Jarak dari ruko Paman Bimo ke toko-toko di lantai atas itu memang tidak terlalu jauh, namun membawa beban dengan menaiki beberapa anak tangga menuju lantai atas itulah yang tidak mudah, meskipun terasa berat aku tak mau mengecewakan Paman Bimo yang telah bersedia menerimaku bekerja. Los pasar tingkat atas yang panjang dan lebar itu terdapat puluhan toko-toko enceran barang-barang sembako, hingga setiap 15 menit sekali ada saja para pedagang itu yang memesan barang-barang dari ruko Paman Bimo.

Ada belasan kali aku hilir-mudik membawa karton berisi barang-barang yang di pesan di bahu bahkan di atas kepala, itu aku lakukan karena uangku terbatas dan ingin aku kumpulkan untuk membayar sewa kos. Aku makan siang segaja tidak membeli nasi, melainkan hanya dengan beberapa buah gorengan yang aku beli seharga Rp. 500,- / buah, sementara yang disediakan Paman Bimo hanya air mineral untuk keperluan minum para pekerjanya.

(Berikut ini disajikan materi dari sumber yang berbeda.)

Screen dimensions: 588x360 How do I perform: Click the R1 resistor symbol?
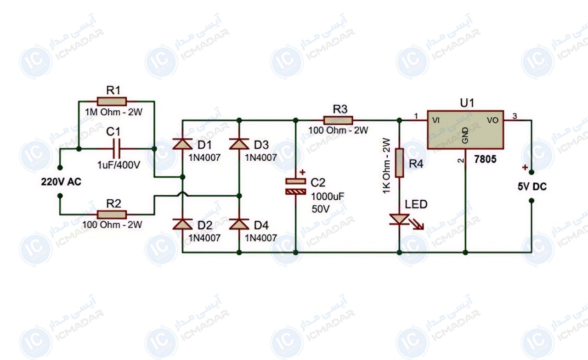point(112,101)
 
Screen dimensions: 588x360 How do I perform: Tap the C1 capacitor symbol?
point(116,148)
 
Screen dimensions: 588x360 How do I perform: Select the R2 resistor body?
point(112,214)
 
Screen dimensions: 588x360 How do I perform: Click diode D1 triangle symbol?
point(182,144)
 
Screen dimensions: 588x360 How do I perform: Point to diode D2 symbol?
point(182,224)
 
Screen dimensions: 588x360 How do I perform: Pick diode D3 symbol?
point(239,144)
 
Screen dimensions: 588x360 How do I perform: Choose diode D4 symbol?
point(239,224)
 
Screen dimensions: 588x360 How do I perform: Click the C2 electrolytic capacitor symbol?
point(296,186)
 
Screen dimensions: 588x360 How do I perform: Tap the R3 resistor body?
point(339,120)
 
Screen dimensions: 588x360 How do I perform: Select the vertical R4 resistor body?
point(399,163)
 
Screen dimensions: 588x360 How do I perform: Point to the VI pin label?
point(436,120)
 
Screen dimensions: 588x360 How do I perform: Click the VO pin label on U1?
point(493,120)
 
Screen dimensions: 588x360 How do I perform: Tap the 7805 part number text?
point(486,159)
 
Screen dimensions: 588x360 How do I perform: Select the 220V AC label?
point(61,181)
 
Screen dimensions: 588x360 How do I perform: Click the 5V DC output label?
point(532,186)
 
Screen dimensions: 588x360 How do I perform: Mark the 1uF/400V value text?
point(119,165)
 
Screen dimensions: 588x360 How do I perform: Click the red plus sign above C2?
point(302,172)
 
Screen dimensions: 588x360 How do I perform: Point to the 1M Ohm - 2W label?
point(113,112)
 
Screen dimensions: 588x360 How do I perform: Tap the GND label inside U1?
point(465,135)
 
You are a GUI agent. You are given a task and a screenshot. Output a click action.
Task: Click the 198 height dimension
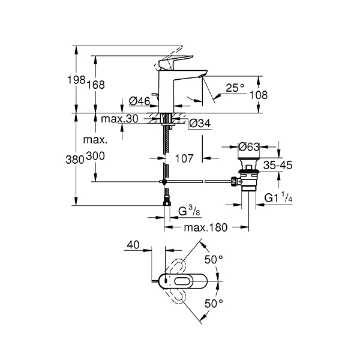(76, 80)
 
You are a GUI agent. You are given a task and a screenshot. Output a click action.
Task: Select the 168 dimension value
(95, 85)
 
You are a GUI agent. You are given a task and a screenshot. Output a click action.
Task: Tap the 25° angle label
(235, 88)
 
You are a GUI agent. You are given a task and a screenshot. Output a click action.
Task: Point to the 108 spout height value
(258, 95)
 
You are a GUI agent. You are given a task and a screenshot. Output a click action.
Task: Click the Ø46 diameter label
(140, 101)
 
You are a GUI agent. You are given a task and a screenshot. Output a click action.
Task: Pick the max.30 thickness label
(119, 119)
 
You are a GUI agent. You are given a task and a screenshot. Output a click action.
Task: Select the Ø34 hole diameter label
(200, 124)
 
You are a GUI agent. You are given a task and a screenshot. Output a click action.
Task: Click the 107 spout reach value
(184, 158)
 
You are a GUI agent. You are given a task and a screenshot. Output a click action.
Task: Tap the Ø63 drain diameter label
(249, 147)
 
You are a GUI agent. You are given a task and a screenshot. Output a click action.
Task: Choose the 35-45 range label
(278, 165)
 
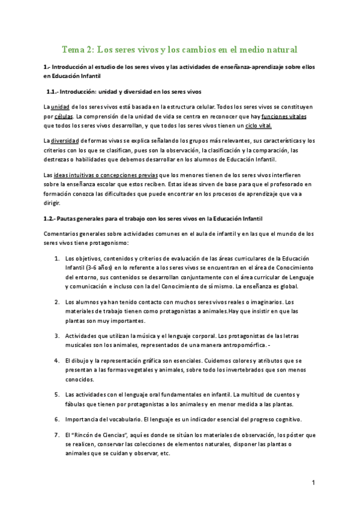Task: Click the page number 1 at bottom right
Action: (313, 482)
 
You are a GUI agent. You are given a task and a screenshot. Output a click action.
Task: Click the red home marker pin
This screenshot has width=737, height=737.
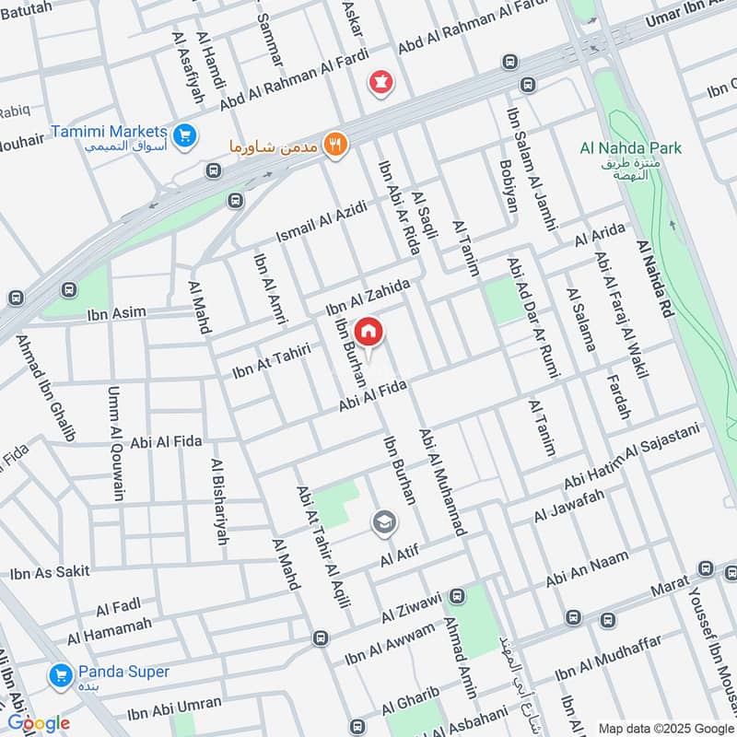click(368, 332)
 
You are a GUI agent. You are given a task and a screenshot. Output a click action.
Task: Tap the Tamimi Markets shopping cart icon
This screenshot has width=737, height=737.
click(184, 135)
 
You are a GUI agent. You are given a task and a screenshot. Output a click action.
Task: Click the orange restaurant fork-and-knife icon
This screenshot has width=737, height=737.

Pahit memang perjuangan hidup yang aku rasakan saat itu, namun aku tak ingin mengecewakan kedua orang tuaku di desa, yang telah bersusah payah mencari biaya untuk kelanjutan sekolahku di kota itu. Boleh dikatakan hanya akulah satu-satunya siswa di kota yang bekerja di luar jam sekolah menjadi kuli angkat di pasar.

Pekerjaan itu pun selesai saat jam telah menunjukan pukul 17:30 Wib sore, setelah membersihkan wajah di kamar mandi akupun dipanggil oleh Paman Bimo.

“Nah, ini gaji yang kamu terima untuk setengah hari bekerja.” tutur Paman Bimo sembari memberiku Rp. 15..000,- dari kantong celananya.

“Terima kasih, Paman. Besok aku akan masuk bekerja lagi sepulang dari sekolah,” ucapku yang sangat gembira menerima upah pertama bekerja di tempat usaha pria setengah baya itu.

“Ya, kamu boleh masuk kapan saja asal kamu tetap sekolah dan tidak boleh bolos. Jika masuk pagi, kamu bisa ke sini siangnya dan jika masuk siang kamu tentu harus ke sini pagi-pagi sekali.” tutur Paman Bimo yang senang melihat aku begitu rajin.

Dengan pakaian yang lembab akupun meninggalkan ruko milik Paman Bimo itu, aku menuju jalan raya yang ada di depan pasar untuk naik angkot menuju kos. Di dalam angkot aku begitu gembira mendapatkan upah hasil jerih payahku bekerja hari itu, meskipun tak dapat dipungkiri pekerjaan itu memang cukup berat, butuh ke hati-hatian agar barang yang dibawa tidak jatuh begitu pula dengan diriku sendiri saat meniti belasan anak tangga.

Setibanya di kos aku segera mandi dan berganti pakaian, ku menghitung uangku yang masih kurang Rp. 20.000- lagi agar aku bisa membayar sewa kos bulan ini.

Aku menggaruk-garuk kepalaku sendiri yang sebenarnya tidak gatal, semua itu karena reflek saja mengingat uang untuk bayar kos-kosanku masih kurang.

“Gimana ya? Apa aku harus pinjam sama Om Zul kekurangan uang buat bayar kos?”

“Ah... Aku rasa nggak perlu. Besok kan hari sabtu, lusa hari minggunya aku bisa bekerja seharian penuh. Hemmm.. Aku pasti akan mendapatkan uang untuk penambah bayar sewa kos bulan ini,” gumamku bersemangat, kerisauan yang kemarin hadir melanda pikiranku saat itu juga sirna dengan upah yang aku terima dari hasil pekerjaanku sebagai kuli.